Todos na aldeia, frades e populares, homens e mulheres, ricos e pobres, reconheciam os cuidados e elogiavam a abnegada caridade do Gargana, exaltando também a sua notória religiosidade. Todos os dias, logo ao nascer do Sol, o homem procurava com humildade e devoção a igreja conventual, benzia-se sem jeito da pia da água benta, comungava compenetrado no significado da hóstia, tomava-a, e participava envolvido no culto. Era um cristão afeiçoado, pontual, solidário e piedoso. Ou, pelo menos, era assim que parecia e era tido por todos os que o conheciam ou dele ouviam falar. Isto foi assim durante muito tempo, talvez tempo demais. Mas um dia tudo mudou. A realidade era muito diferente. E tinha pouco de piedosa, e menos ainda de solidária.

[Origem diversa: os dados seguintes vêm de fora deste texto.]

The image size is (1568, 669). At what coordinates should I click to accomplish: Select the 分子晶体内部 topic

Os frades e as pessoas comuns elogiavam o que era público e manifesto daquilo que o fiel corcunda fazia, demonstrava e exibia. Mas desconheciam em absoluto a outra parte, o lado obscuro do gigante misterioso, porque esse lado só se passava dentro da cerca e do casarão, com as portas e janelas bem trancadas.

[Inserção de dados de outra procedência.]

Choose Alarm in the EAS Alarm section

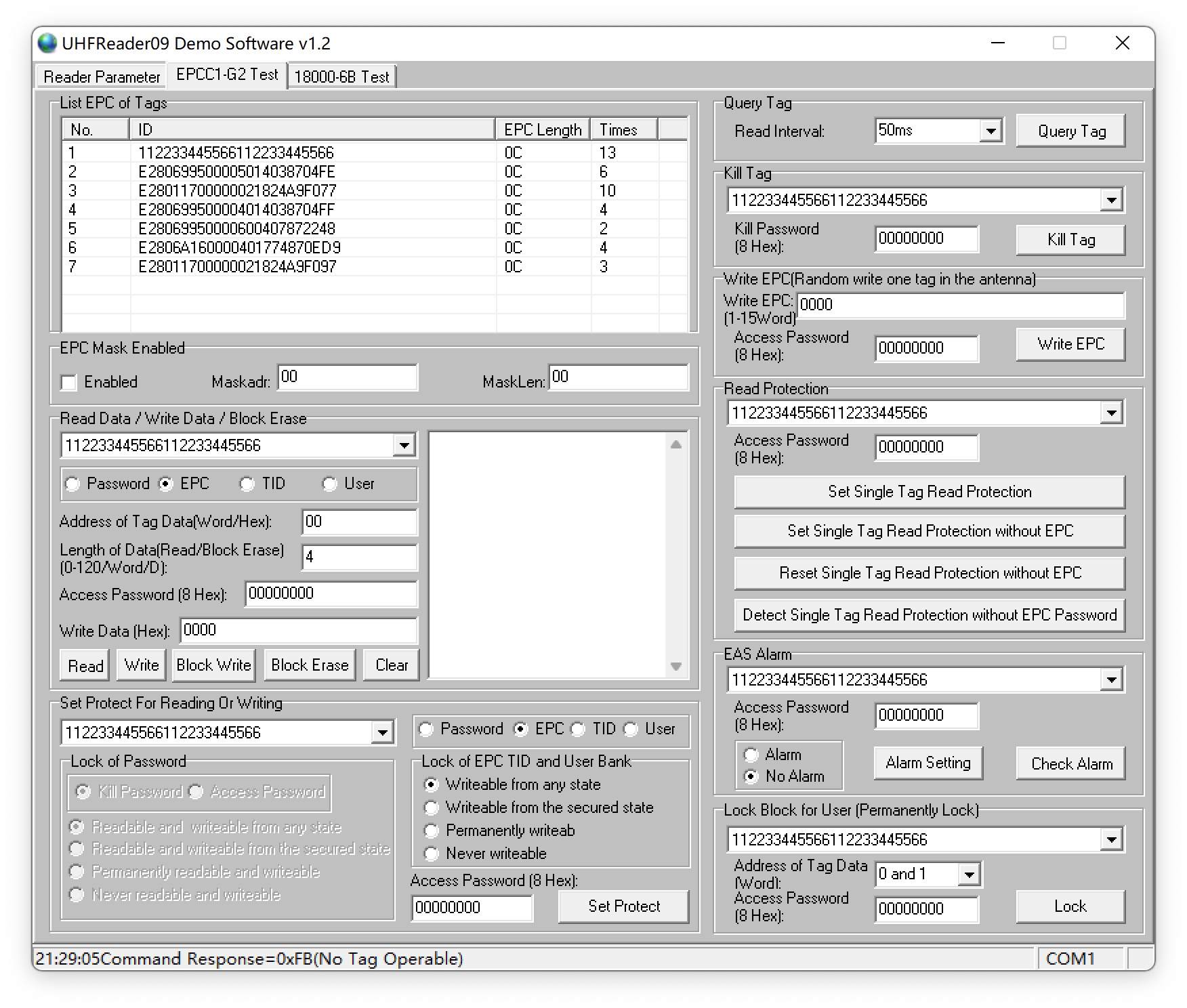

Na fase de acolhimento dos viajantes na sua fortaleza, ainda o Gargana dava mostras de bom anfitrião, lavava-lhes os pés, servialhes uma retemperadora refeição e, na expetativa de um natural cansaço, ajudava-os a deitarem-se, esperando que o sono chegasse. E era essa a altura em que chegava a abominável criatura que habitava nas suas entranhas. Mal sentisse os hóspedes adormecidos, Gargana lançava-se sobre os seus corpos, com uma mão tapava-lhes a boca e com um punhal na outra, desferia-o até atravessar o coração das vítimas, sem tempo para reagir ou gritar por socorro. Depois, o Gargana apoderava-se do que essas pessoas traziam consigo, sobretudo fios e moedas de ouro e prata, e arrastava os seus corpos para uma gruta enorme que havia junto a um carvalho no fundo da quinta, e por lá se sumiam todos.

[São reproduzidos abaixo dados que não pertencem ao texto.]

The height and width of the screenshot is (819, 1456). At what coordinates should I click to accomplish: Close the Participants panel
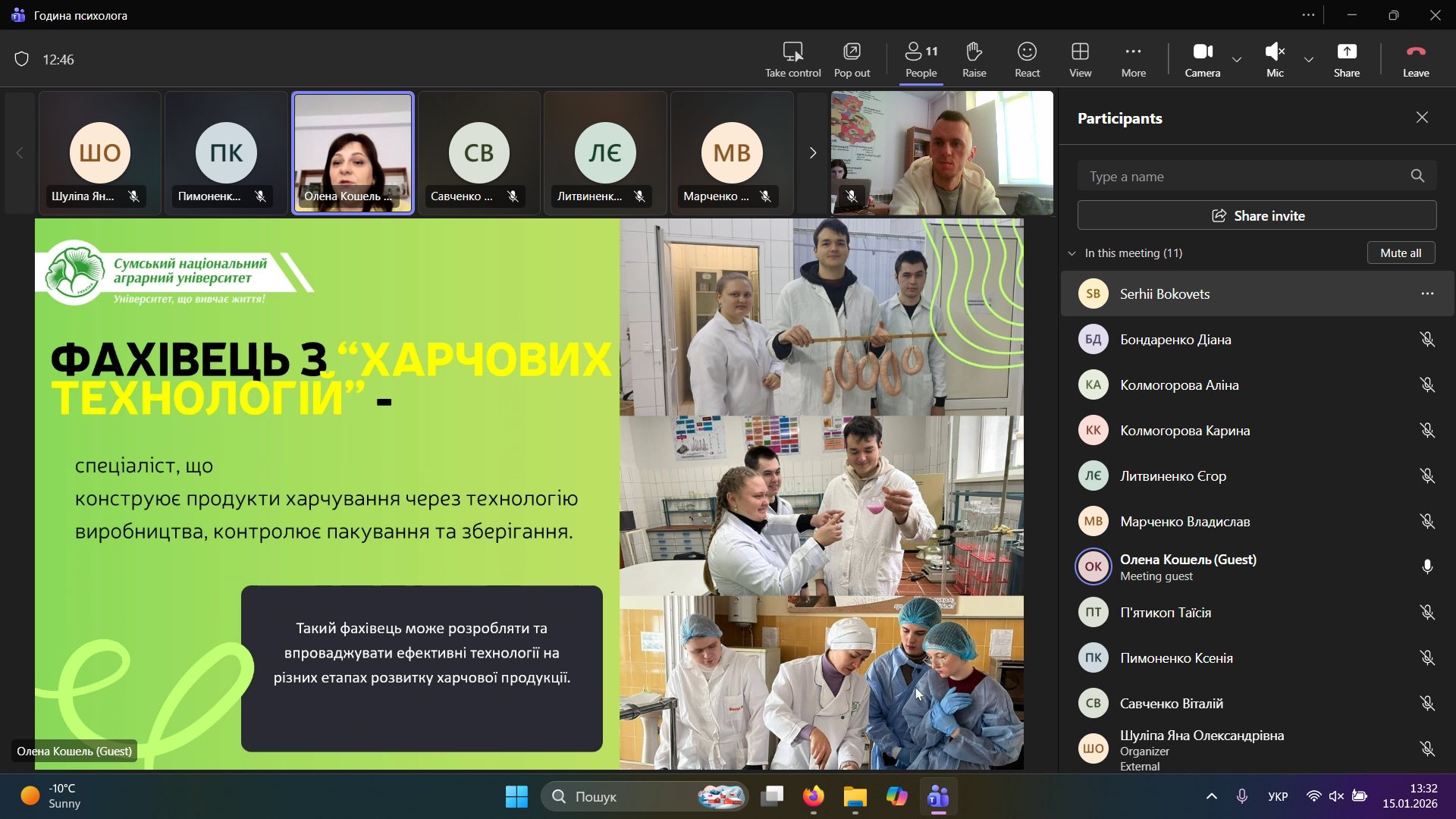click(1422, 118)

Um dia, o macabro corcunda não foi visto na missa da manhã, nem durante todo esse dia, nem nos dias seguintes. Os frades acharam estranho e intrigante. E intrigados, saltaram a cerca à volta da casa daquele sequaz do diabo, e encontraram-no morto à frente do casarão com milhares de valiosas moedas à sua volta ainda ensanguentadas. Os freires procuraram ainda chegar às moedas, mas elas magicamente desapreciam antes que lhes pudessem sequer tocar, e interpretando isto como algo sobrenatural, logo a irmandade decidiu pelo enterro do Gargana, como um dos seus, num dos claustros do convento. Mas não foi por muito tempo. Numa noite de breu e grande tempestade, raios e rajadas de vento que arrancavam as árvores à volta do convento, chegaram três anjos envoltos num manto de luz que bateram com tanto fragor no portão que quem ouviu as pancadas nunca mais esquecerá. Chegaram à campa do tenebroso malfeitor, arrancaram-no abruptamente do sepulcro e deram-lhe tantas pancadas violentas nas costas, quantas as que foram precisas para que o cadáver vomitasse todas as hóstias que tomara durante anos nas missas do convento. Depois os anjos desapareceram na noite, tal como a tempestade, os raios e o vento, deixando um silêncio negro e de gelo por todo o convento e pela serra. Ainda hoje, por todas aquelas serranias da Gardunha, “gargana”, para o povo, é o nome dado aos malfeitores, a seres abomináveis e gente indigna de ser considerada humana.